Patient discussion about metabolic

Q. How is it possible to have permanent weight loss if dieting slows down metabolism? well, i know that eating less will have the body adjust to the new calorie intake and thus, no further weight loss. So how is it possible to have permanent weight loss if eating less doesn't work? Please give tips and suggestions, people who have successfully lost weight. thanks so much!

A. That is why you need to cycle every few weeks. Change things up and shock your body because it does plateau. But if you challenge yourself every so often you will see results continuously.

Q. How could one boost metabolism by diet? I am aware for long that metabolism is the cause for poor health and fitness.So how could one boost metabolism by diet?

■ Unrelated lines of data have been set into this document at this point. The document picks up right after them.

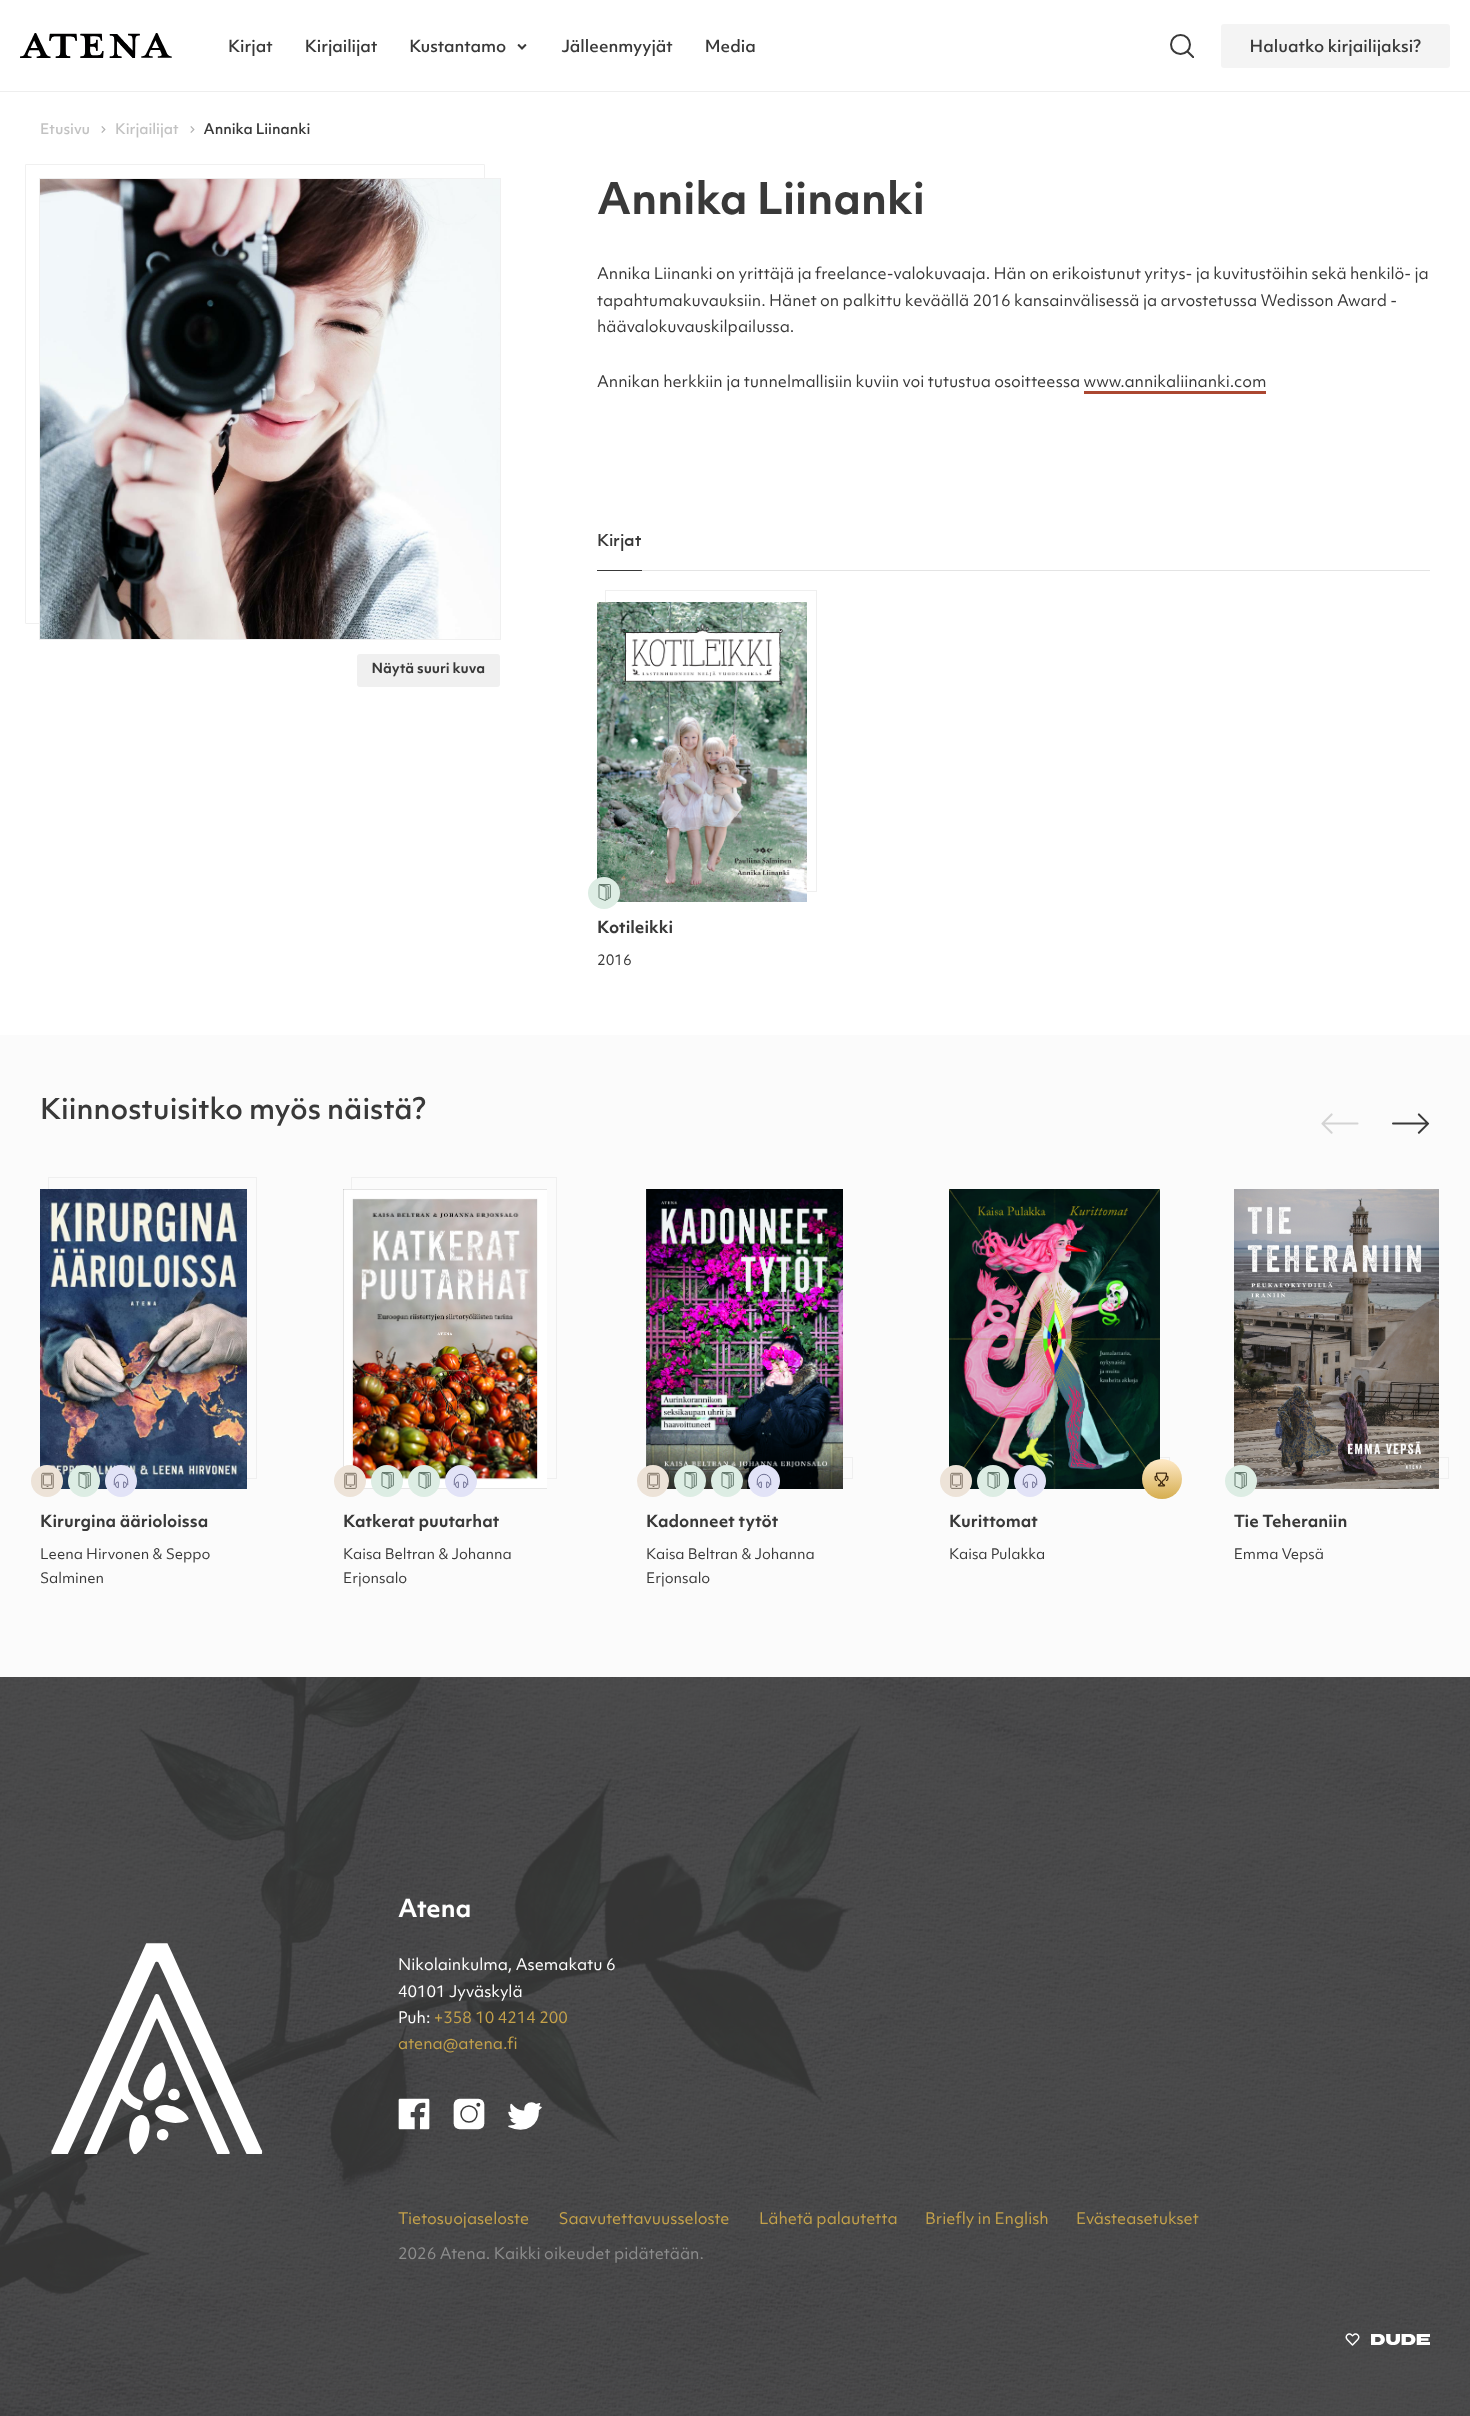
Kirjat (250, 45)
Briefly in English (987, 2220)
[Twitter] (534, 2126)
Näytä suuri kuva (428, 670)
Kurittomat (993, 1523)
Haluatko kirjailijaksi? (1335, 45)
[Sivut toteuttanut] (1387, 2344)
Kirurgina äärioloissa (124, 1523)
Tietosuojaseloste (465, 2220)
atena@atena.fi (458, 2045)
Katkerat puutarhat (421, 1523)
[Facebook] (425, 2126)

A. Metabolism, if it is not erroneous genetically; then it can be controlled or increased by any diet. What matters is the timing and regularity you feed yourself which uses your hormones and enzymes in your body to do the task they are for. This timing and regularity depends on eating in same time regularly and working and sleeping too. To excite some hormones even if they had switched off their action in body, can be excited by exercise and feeding with small diets in regular short time intervals. To make all this happen, reduce on junk foods, please.

Q. How does coffee affect a diet? does it have an affect on metabolism? on losing weight?

A. Well, coffee can increase and to accelerate the beginning of burning fat during exercise (usually only after 20-30 minutes of exercise), but the overall effect is not that substantial. YOu should remember that it makes your kidney to produce more urine, so you should drink more.